OpenReviewLabRotation

Explanation of project

The purpose of this lab rotation was to extract reviews from openreview.net and use that to train a model to generate review text and predict scores given a paper pdf as input.

Examples

How-TOs

Extracting Data

All the data extraction logic is contained in extract_data.py. To extract data, run extract_data.py as main. Make sure to take a look at what arguments the ArgumentParser takes. After extracting data, make sure to run submission data statistics and check them. create_hugface_dict.py transforms dicts extracted with extract_data.py in a format similiar to SQuAD-it and can be loaded similar to how it's done in https://huggingface.co/course/chapter5/2?fw=pt#loading-a-local-dataset.

OpenReview Python Client

Definitely check out the OpenReview Python Client, as it gets used. The documentation is short and easy to read, so no worries.
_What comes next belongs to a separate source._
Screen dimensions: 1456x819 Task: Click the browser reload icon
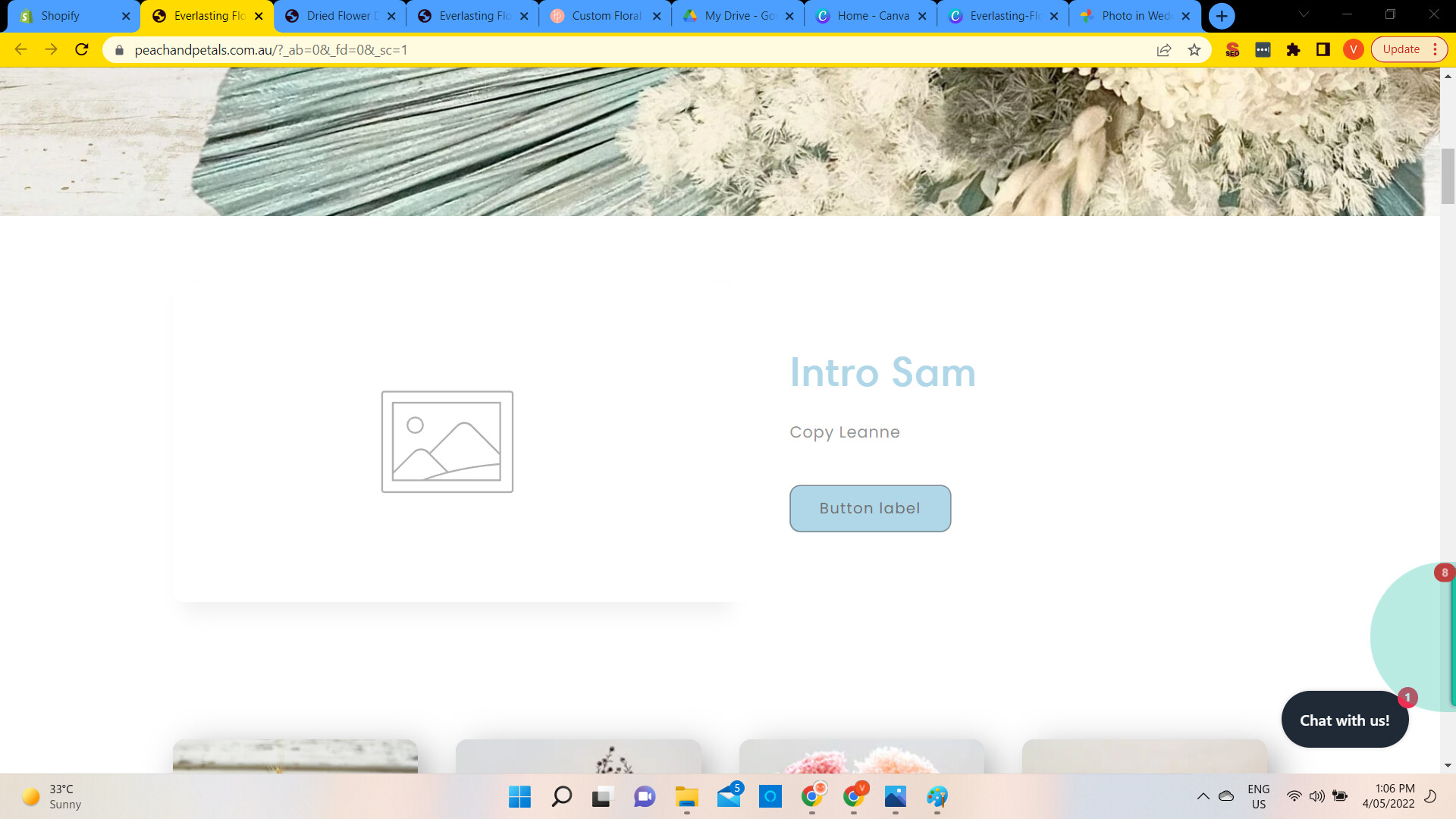82,50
Especially https://openreview-py.readthedocs.io/en/latest/get_submission_invitations.html#getting-submissions is interesting for finding ids of conferences, workshops, etc. to extract data from them.

Information of specific conferences and workshops

To see for what conferences and workshops classes have already been implemented, see the subclasses of ConferenceLike in "extract_data.py". Make sure to especially read their doc string. There, under TODO, bugs are also documented.

Extracting data from an unsupported conference or workshop

To see from what invitation ids the extracting data is supported, see "invitation_id" of the classes in "extract_data.py".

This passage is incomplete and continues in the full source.